----- Selected extract

Privacy advocates suffered a stinging defeat by a federal appeals court which ruled in favor of the FBI’s nondisclosure surveillance requests enforced on social media and tech companies.
A three-judge panel of the Ninth US Circuit Court of Appeals in San Francisco reached a unanimous decision and ruled against privacy advocates while agreeing with a lower court ruling that the FBI, using gag orders, may issue secret national security letters requesting customer data.
Credo Mobile, a phone network operator, and CloudFare, a content distributor, had sued for the right to notify their customers of five national security letters (NSL’s) sent between 2011 and 2013.
The ruling stated that this does not violate free speech protections in the First Amendment of the Constitution.
The NSL’s act as subpoenas and, in this case, were for the purpose of obtaining customer data. A gag order is usually imposed as well, which facilitates a search without a warrant, all while the customer is unaware that the service provider is legally silenced. Tens of thousands of NSL’s are sent out annually and some of the gag orders do not expire, according to Reuters.
Judge Sandra Ikuta stated that the gag orders are of compelling US government interest, allow for appropriate judicial review and are sufficiently narrow. She said when changes to the law were authorized by Congress in 2015, more oversight was allotted to the issue of NSL’s, according to court documents.

----------
----- Provided data

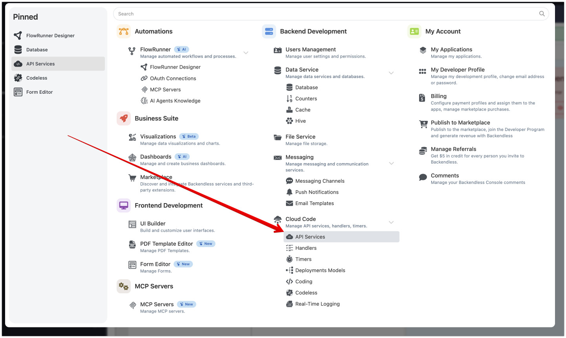Open Real-Time Logging icon
The image size is (566, 338).
tap(289, 304)
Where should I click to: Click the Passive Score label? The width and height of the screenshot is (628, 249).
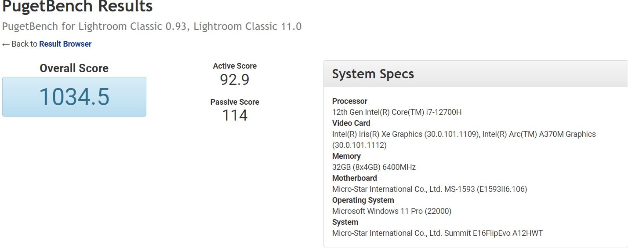pos(235,102)
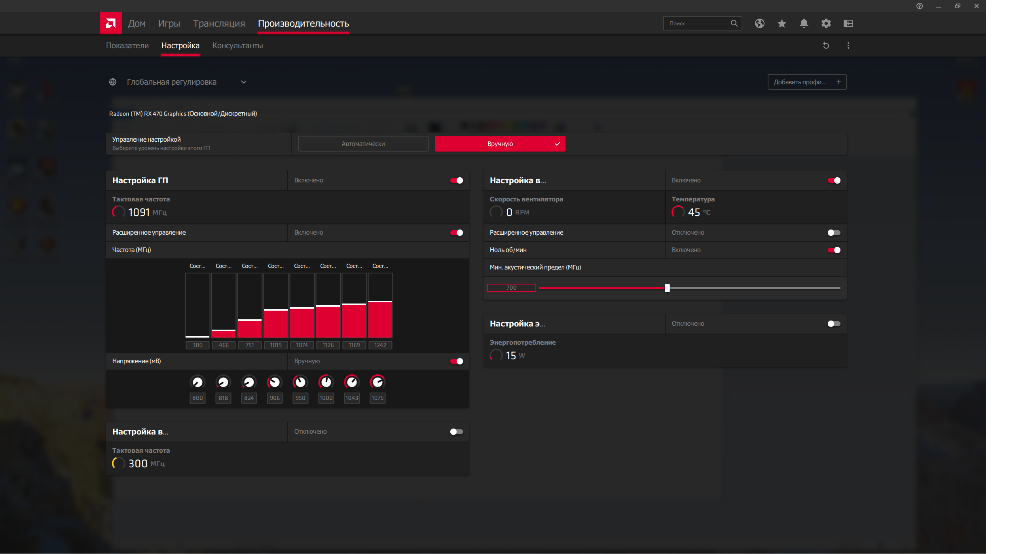Turn off Ноль об/мин toggle
Image resolution: width=1013 pixels, height=554 pixels.
point(834,250)
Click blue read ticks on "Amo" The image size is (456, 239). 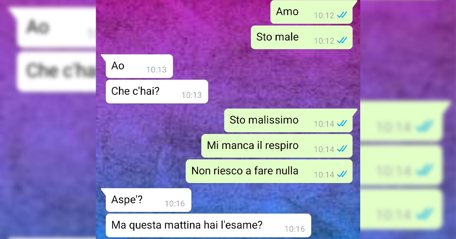(x=342, y=15)
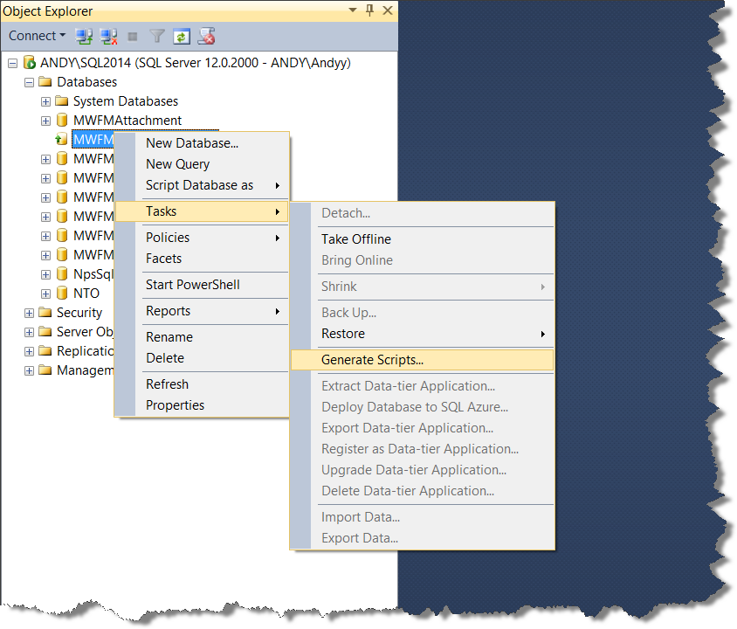Click the green Refresh toolbar icon

pyautogui.click(x=182, y=37)
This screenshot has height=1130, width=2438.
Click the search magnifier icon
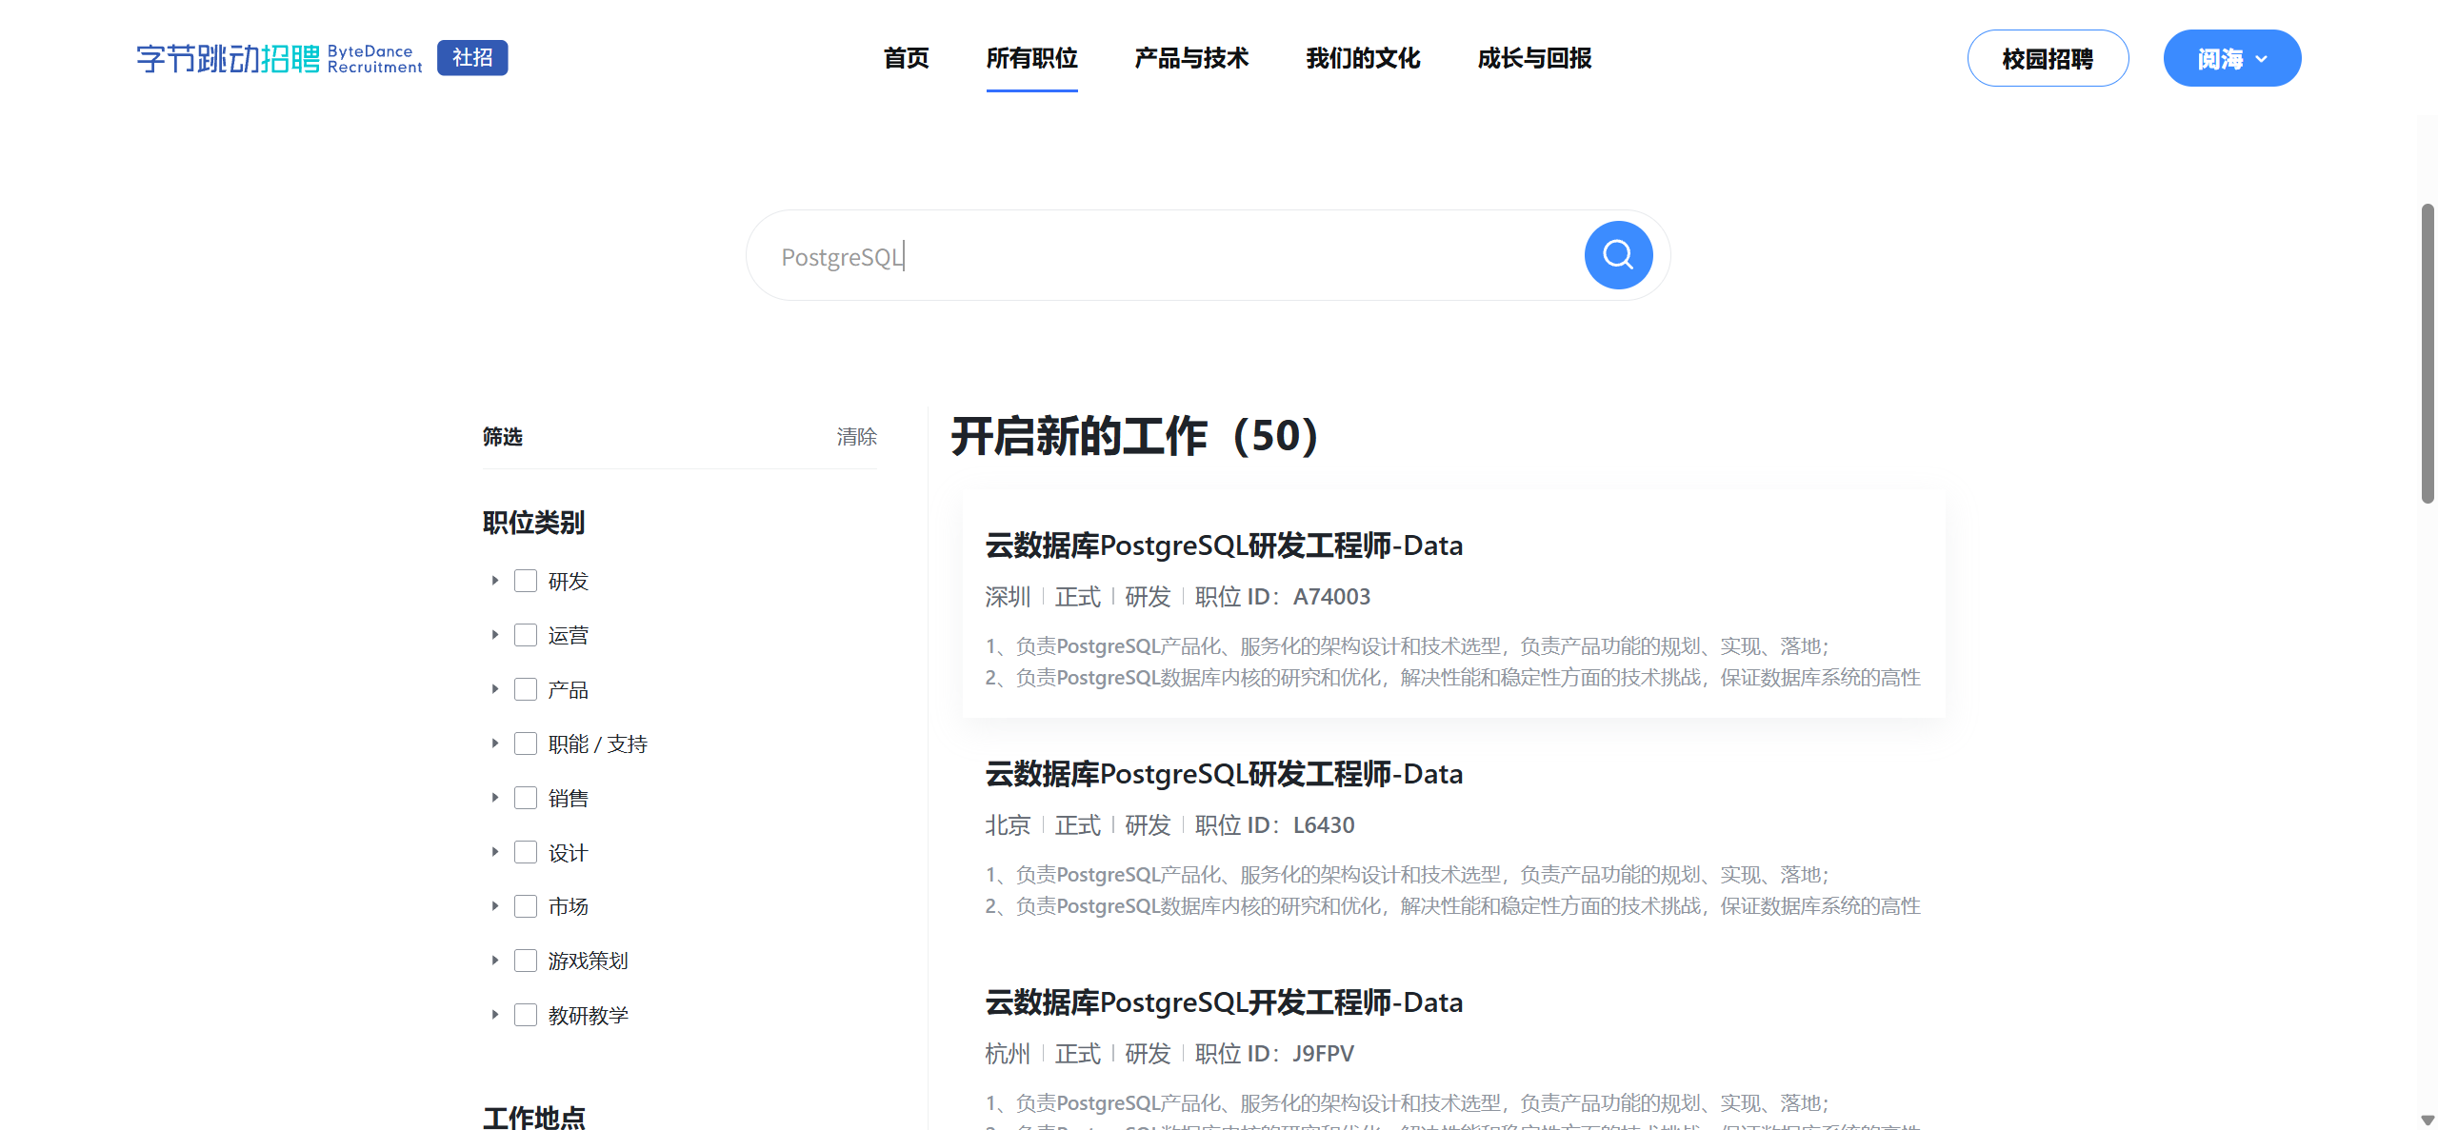point(1617,254)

----------

Actions to take:
a: Reproduce word for word the passage of the article on the FBI surveillance ruling that begins with "Credo Mobile, a" and ends with "of the Constitution.".
b: In the article on the FBI surveillance ruling, what reasons did Judge Sandra Ikuta give for upholding the gag orders? Answer in one to three sentences.
c: Continue the news article about the appeals court ruling on FBI national security letters, picking up after its final sentence.

Answers to the exercises:
a:
Credo Mobile, a phone network operator, and CloudFare, a content distributor, had sued for the right to notify their customers of five national security letters (NSL’s) sent between 2011 and 2013.
The ruling stated that this does not violate free speech protections in the First Amendment of the Constitution.

b: Judge Sandra Ikuta said the gag orders serve a compelling US government interest, allow for appropriate judicial review and are sufficiently narrow. She also noted that the changes to the law Congress authorized in 2015 gave more oversight to national security letters.

c:
There were no plans to appeal to the US Supreme Court as yet, said Andrew Crocker, an attorney for the Electronic Frontier Foundation who represented the companies in this case, Reuters reported.
Many civil and privacy rights organizations have joined with tech companies to challenge the policy.
In a separate case that is closed to the public, Facebook is disputing a ruling from the Washington DC Court of Appeals which prohibits the company from informing users when law enforcement is requesting information on them, particularly of a user’s political affiliation and their online commentary.
Even though the case is shrouded in secrecy, the timing of it, coupled with the references in public court documents, shows the inquiries may be related to people who looked to disrupt the inauguration of President Donald Trump. More than 200 people were charged with rioting, during the swearing in ceremony.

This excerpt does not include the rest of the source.